Je viens tout juste de terminer de donner un cours de management commercial à HEC. Afin d'agrémenter la discussion avec les étudiants, je leur ai proposé une série d'extraits de films et de séries télévisées mettant en scène des situations de vente. Il m'était ainsi difficile de passer à côté de Don Draper (alias Jon Hamm), prince de la vente de publicité dans les années 60 et héros adulé de la série Mad Men.
Je leur ai présenté l'extrait ci-dessus où Don Draper fait son "pitch" (présentation) pour un maquillage. Devant l'incrédulité du client, surpris de découvrir que la palette de couleurs proposées se limitait à... une seule, notre héros fait une tirade brillante pour expliquer son parti pris. Quand une femme a jeté son dévolu sur un homme, explique Draper, elle le marque du sceau indélébile de son élection. Elle veut que le monde entier sache que c'est son homme, qu'il lui appartient en propre. Symboliquement, pour afficher son choix, la trace de son rouge à lèvres doit être reconnaissable entre toutes, elle doit être unique, d'où le choix du publicitaire de ne montrer qu'une couleur.
La première réaction des étudiants relève de l'admiration. Quel homme ! Quel courage ! Quelle détermination dans l'exposé ! Toutes ces qualités où fleure bon l'éruption de testostérone sont régulièrement reprises par les experts de la vente qui voudraient faire de cette scène l'illustration emblématique de ce qu'il convient de faire. Pas plus tard que ce matin, l'excellent Bob Apollo - encore un nom qui sonne viril - vient de publier sur son (remarquable) blog, un billet qui n'est que louange pour le comportement de Don Draper.
Pourtant, je dois bien reconnaître que je suis beaucoup plus dubitatif sur le jugement à apporter à cette scène. Car à mon sens et au risque d'en choquer plus d'un, je trouve Don Draper on ne peut plus amateur. Et ce pour une raison simple : au lieu d'amener son client à embrasser sa vision des choses, Don Draper joue le passage en force.
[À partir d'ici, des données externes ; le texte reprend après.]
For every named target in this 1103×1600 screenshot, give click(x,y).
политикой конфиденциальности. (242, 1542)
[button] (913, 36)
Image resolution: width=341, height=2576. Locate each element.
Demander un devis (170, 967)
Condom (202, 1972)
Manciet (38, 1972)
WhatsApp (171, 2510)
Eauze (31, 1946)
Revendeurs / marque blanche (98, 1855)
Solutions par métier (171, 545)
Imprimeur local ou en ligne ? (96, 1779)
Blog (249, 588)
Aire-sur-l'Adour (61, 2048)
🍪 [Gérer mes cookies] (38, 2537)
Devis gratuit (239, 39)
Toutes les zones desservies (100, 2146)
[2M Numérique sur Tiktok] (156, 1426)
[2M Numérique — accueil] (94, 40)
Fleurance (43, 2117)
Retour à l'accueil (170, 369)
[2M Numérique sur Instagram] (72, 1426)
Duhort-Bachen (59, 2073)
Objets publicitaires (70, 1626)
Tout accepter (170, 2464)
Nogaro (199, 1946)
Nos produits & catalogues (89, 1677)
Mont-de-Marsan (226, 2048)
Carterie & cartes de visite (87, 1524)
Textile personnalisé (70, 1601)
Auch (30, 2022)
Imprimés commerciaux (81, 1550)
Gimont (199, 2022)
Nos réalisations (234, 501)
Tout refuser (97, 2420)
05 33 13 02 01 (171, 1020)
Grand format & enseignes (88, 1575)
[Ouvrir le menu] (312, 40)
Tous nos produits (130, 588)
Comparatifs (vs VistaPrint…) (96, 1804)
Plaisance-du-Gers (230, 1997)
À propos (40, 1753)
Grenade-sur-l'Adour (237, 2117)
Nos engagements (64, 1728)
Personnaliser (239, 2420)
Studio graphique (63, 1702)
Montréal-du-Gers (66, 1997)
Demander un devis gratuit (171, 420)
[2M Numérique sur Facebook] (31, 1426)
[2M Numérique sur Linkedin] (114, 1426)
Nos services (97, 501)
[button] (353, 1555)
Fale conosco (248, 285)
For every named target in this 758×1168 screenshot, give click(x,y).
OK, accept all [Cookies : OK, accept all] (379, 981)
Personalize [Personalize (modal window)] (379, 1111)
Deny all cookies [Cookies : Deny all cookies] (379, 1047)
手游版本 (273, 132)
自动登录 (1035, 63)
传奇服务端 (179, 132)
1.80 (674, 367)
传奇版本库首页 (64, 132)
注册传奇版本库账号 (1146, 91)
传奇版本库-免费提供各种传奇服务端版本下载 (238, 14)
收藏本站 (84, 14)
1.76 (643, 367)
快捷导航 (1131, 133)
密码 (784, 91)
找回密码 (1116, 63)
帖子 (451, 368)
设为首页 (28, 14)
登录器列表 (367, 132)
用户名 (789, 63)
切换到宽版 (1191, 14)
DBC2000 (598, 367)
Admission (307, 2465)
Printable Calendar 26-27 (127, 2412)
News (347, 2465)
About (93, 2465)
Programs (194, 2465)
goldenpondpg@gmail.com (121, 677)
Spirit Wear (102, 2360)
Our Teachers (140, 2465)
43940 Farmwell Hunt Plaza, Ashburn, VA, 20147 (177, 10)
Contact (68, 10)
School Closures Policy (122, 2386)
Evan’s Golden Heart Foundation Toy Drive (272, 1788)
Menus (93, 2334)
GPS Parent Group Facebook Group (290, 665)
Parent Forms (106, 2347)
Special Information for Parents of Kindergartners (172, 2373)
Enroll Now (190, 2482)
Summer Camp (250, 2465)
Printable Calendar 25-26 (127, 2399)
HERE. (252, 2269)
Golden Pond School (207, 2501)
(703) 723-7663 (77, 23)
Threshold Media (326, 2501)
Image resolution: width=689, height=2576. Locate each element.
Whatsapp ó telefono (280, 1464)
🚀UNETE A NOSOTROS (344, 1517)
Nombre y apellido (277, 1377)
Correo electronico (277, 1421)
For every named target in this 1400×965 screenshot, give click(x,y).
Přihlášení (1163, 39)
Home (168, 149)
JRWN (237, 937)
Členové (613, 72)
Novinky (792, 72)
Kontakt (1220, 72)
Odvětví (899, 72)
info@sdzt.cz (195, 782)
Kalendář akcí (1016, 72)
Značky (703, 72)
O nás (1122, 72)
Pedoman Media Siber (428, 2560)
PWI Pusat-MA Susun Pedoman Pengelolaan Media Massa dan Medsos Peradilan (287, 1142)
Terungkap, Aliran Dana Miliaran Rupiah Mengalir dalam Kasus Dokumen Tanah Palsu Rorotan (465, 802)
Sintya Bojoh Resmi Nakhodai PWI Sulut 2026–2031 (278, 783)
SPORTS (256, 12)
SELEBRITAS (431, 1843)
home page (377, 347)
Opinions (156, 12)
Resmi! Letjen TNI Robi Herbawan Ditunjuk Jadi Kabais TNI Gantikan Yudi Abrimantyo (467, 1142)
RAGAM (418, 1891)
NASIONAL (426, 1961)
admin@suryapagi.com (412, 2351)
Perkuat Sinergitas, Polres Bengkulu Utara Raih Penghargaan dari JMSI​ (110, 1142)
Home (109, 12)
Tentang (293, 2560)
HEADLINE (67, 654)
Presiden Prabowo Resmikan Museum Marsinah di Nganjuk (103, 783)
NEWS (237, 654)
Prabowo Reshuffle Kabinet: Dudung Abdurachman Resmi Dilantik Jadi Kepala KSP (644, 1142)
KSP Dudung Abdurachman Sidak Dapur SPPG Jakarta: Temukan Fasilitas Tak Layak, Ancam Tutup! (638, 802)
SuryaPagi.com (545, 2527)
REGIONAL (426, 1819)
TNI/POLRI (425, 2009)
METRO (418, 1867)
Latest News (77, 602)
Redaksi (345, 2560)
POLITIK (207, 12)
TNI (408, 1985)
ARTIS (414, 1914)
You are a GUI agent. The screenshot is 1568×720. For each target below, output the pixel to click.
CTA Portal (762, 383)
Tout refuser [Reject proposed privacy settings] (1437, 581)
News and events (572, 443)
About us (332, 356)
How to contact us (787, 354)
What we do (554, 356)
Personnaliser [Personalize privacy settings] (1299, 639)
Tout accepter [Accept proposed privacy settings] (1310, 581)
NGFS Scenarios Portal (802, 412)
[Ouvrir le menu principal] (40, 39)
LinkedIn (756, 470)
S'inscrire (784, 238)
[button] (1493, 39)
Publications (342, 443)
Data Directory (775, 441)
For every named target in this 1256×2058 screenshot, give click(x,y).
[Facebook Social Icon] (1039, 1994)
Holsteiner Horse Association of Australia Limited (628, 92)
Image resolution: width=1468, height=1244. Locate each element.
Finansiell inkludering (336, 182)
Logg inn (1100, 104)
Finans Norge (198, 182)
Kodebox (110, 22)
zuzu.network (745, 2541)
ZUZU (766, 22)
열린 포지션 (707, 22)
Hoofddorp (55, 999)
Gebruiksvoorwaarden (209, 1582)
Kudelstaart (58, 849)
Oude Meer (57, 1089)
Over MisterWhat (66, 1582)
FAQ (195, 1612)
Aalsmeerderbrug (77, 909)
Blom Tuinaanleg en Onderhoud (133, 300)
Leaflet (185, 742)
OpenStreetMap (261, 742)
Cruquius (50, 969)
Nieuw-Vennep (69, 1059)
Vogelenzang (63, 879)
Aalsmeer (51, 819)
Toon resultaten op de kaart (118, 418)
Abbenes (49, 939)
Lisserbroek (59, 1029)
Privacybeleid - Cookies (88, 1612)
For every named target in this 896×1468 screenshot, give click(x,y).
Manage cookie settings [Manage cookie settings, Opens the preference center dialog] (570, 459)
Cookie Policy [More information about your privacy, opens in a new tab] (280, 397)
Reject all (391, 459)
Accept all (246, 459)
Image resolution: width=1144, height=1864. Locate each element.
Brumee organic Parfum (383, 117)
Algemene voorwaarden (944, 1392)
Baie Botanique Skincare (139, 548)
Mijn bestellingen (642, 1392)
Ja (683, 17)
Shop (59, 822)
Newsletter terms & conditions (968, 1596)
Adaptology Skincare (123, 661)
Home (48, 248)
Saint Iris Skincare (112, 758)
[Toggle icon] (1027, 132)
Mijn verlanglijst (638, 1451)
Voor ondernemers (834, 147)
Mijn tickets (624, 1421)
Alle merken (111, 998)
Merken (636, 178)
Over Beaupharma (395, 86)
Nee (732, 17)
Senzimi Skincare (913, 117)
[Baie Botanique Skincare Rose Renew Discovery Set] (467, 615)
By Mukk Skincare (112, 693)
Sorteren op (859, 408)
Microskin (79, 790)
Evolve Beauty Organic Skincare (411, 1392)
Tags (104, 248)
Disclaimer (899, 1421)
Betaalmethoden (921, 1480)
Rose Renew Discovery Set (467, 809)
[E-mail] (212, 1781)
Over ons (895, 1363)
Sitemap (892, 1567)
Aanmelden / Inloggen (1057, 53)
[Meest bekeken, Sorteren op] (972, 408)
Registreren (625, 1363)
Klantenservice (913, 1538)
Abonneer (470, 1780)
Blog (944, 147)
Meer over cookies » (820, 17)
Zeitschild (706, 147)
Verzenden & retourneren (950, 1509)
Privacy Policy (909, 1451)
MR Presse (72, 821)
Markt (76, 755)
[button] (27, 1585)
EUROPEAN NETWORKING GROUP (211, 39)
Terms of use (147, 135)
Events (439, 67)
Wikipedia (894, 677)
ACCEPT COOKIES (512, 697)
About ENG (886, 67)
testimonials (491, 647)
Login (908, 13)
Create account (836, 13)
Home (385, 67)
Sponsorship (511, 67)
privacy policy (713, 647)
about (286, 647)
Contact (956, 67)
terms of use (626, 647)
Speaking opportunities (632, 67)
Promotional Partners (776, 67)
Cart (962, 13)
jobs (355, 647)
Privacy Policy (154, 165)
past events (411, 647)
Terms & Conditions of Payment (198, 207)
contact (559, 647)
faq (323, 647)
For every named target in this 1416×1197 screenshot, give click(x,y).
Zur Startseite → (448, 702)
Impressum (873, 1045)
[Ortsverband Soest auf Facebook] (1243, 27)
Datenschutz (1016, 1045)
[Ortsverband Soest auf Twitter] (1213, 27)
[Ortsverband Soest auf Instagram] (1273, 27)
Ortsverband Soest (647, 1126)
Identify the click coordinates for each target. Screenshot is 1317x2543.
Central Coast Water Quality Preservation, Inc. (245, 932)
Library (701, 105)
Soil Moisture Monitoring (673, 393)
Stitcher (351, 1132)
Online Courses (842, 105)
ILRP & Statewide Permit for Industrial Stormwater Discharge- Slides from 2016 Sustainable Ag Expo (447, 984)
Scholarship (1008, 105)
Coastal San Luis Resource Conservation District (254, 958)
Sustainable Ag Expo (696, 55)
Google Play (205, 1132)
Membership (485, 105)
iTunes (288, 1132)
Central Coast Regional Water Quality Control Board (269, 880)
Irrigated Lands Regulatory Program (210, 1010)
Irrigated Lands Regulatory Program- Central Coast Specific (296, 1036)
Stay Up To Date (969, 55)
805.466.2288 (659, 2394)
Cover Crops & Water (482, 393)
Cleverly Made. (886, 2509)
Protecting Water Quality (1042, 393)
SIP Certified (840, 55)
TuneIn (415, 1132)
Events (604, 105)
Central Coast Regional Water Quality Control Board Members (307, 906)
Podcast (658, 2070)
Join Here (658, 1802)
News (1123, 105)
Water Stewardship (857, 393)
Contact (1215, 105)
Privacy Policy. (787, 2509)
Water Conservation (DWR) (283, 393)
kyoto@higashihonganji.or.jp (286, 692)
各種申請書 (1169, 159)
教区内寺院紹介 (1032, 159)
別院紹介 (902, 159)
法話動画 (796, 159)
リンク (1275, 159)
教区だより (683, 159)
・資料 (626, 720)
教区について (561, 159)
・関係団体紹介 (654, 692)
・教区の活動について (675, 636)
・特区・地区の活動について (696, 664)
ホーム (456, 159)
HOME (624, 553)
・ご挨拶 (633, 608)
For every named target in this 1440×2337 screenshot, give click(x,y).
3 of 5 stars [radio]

Il "pitche" (ou plutôt fait pitcher ses collègues de l'agence), là où le bon vendeur aurait tendance à faire reconnaître au préalable à son client l'intérêt qu'il pourrait avoir à limiter la palette à une seule couleur pour faire passer l'idée d'exclusivité, d'unicité. Don Draper se comporte exactement comme le vendeur traditionnel qui va en clientèle présenter son offre avec force son slide-deck PowerPoint ou Keynote en poche. Son pitch a beau être brillant, il n'en demeure pas moins un pitch, c'est-à-dire un exposé unidirectionnel où la voix du client peine à se faire entendre.
A l'heure où tout le monde s'accorde à reconnaître que l'art de la vente s'apparente de plus en plus à la capacité de co-créer la solution avec le client, la démonstration de Don Draper rappelle les comportements de vente héroïque typiques des trente glorieuses. Rappelez-vous, c'était le temps des démarcheurs d'encyclopédies, des VRPs, du porte-à-porte, des attachés-cases, du pied dans la porte, des dents blanches et du sourire ultra brite. C'était aussi l'époque... des mass media, de la toute puissance de la télévision et du spot de 30 secondes pour subjuguer la ménagère de 50 ans. Une époque dont la série Mad Men rend compte admirablement, mais une époque bien révolue en dépit de toute la nostalgie qu'elle nous suggère.
Alors aller chercher dans l'iconothèque des années 60 des clés pour décrire les comportements à adopter aujourd'hui me semble pour le moins douteux. En faisant de Don Draper un exemple à suivre de la façon dont il convient de vendre aujourd'hui, j'ai peur qu'on oublie combien l'attitude du publicitaire relève de l'arrogance la plus insupportable là où l'évolution des rapports clients-vendeurs exigerait aujourd'hui la recherche dialoguée - et humble - d'une solution construite à l'intersection de l'expertise du vendeur et des exigences du client.